Chondroblastomas can destroy the cortex and grow into the soft tissues. They are contained by the periosteum (this differs from a malignant tumor that destroys the cortex)

There are extremely rare cases where chondroblastomas metastasize to the lungs and may not appear for 30 years

Metastases may remain stable or may progress and cause death

Recurrences may occur in the bone or adjacent soft tissue

Rare cases of multifocal chondroblastomas have been documented

Synchronous involvement of several sites

Secondary aneurysmal bone cyst frequently correlated with chondroblastoma

Chondroblastomas have been reported to transform into fibrosarcoma or osteosarcoma years after being treated with radiation.

Treatment

Intralesional curettage resection and bone grafting is the most common treatment. Cement and internal fixation may also be used to fill the defect after removal for selected patients.
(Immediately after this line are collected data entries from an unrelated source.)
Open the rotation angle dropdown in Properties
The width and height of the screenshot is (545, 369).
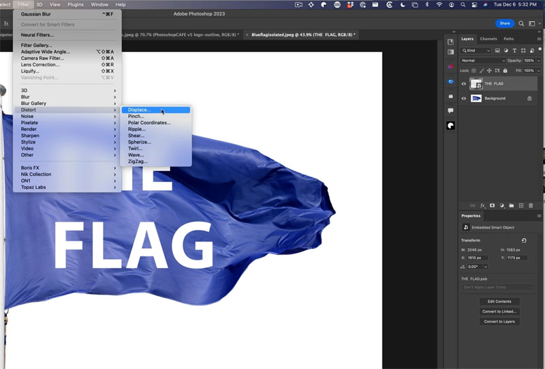pos(485,267)
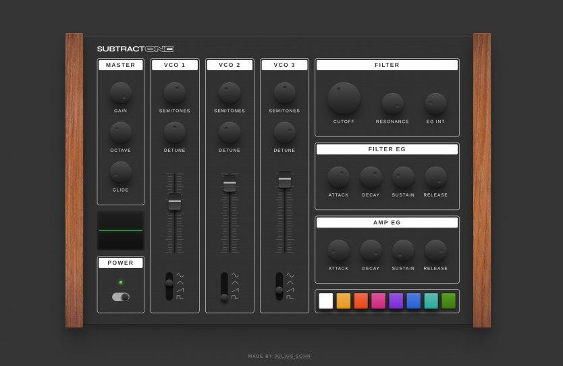Select the orange preset pad
This screenshot has height=366, width=563.
[x=344, y=301]
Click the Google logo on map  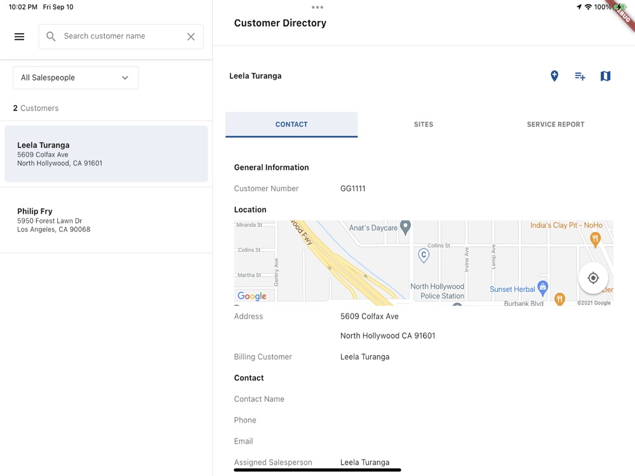click(x=252, y=296)
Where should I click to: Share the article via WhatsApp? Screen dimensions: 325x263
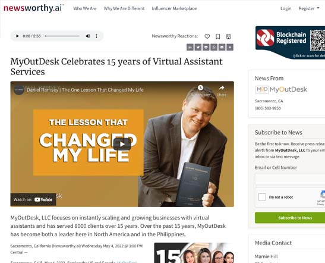214,48
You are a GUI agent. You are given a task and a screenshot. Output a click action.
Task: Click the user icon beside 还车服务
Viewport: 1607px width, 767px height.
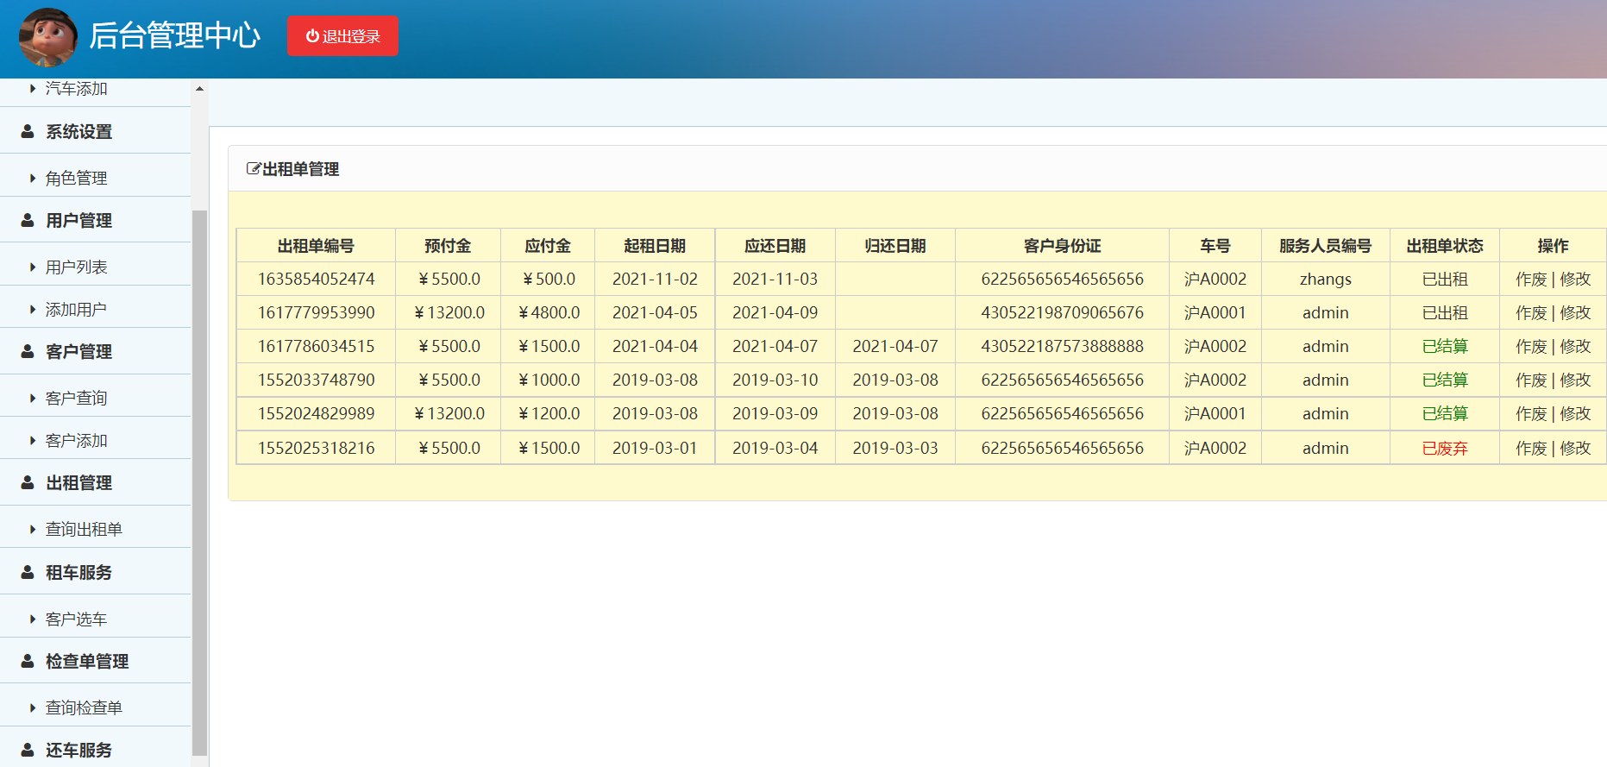click(28, 750)
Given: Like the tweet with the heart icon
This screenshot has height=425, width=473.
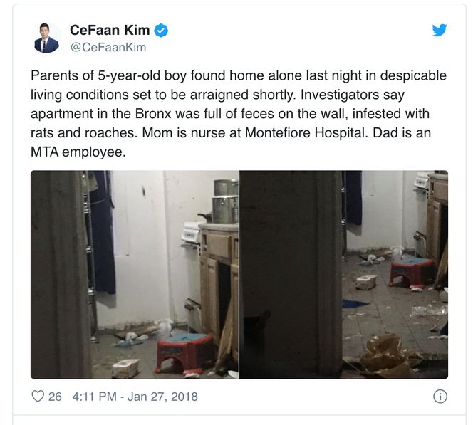Looking at the screenshot, I should coord(38,396).
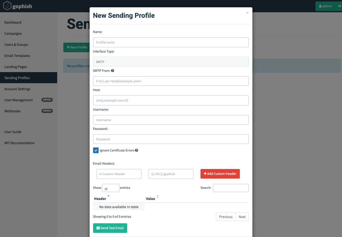The width and height of the screenshot is (342, 237).
Task: Click the SMTP From help icon
Action: pos(113,71)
High risk of local recurrence after curettage alone

Local adjuvants such as cryosurgery (liquid nitrogen application) may be considered to decrease the risk of local recurrence.

Local recurrence results in further bony destruction

Rarely chondroblastomas that have grown out of control have required amputations for treatment because they have completely destroyed the bone and/or adjacent joint.

In patients who are skeletally immature (still growing) there is always a risk of growth plate failure from the chondroblastoma since it usually grows adjacent to the growth plate and may damage it.

CT Guided Radiofrequency Ablation (Minimally Invasive Approach)

May be indicated for selected small tumors

Mostly performed in specialized centers

Roll over the images for more information

Prognosis

Chondroblastomas are benign aggressive tumors that grow and destroy the bone and joint as it grows.

Most patients are cured with the first surgery

There is a significant risk of local recurrence (up to 30% with an intralesional curettage alone without an additional local adjuvant such as cryosurgery). Microscopic tumor cells can grow back after the tumor is removed.

My preferred method is to perform curettage and cryosurgery whenever feasible in appropriate cases in order to help eradicate microscopic disease and decrease the risk of local recurrence (decrease the risk of the tumor coming back in the bone after surgery)

Radiofrequency has been successful in the treatment of very selected small tumors.

This is a minimally invasive approach

Rare cases of pulmonary metastases have been reported.

Pulmonary metastases may be stable or may progress and cause death

Pulmonary metastases have extremely rarely been reported to develop 30 years after initial treatment.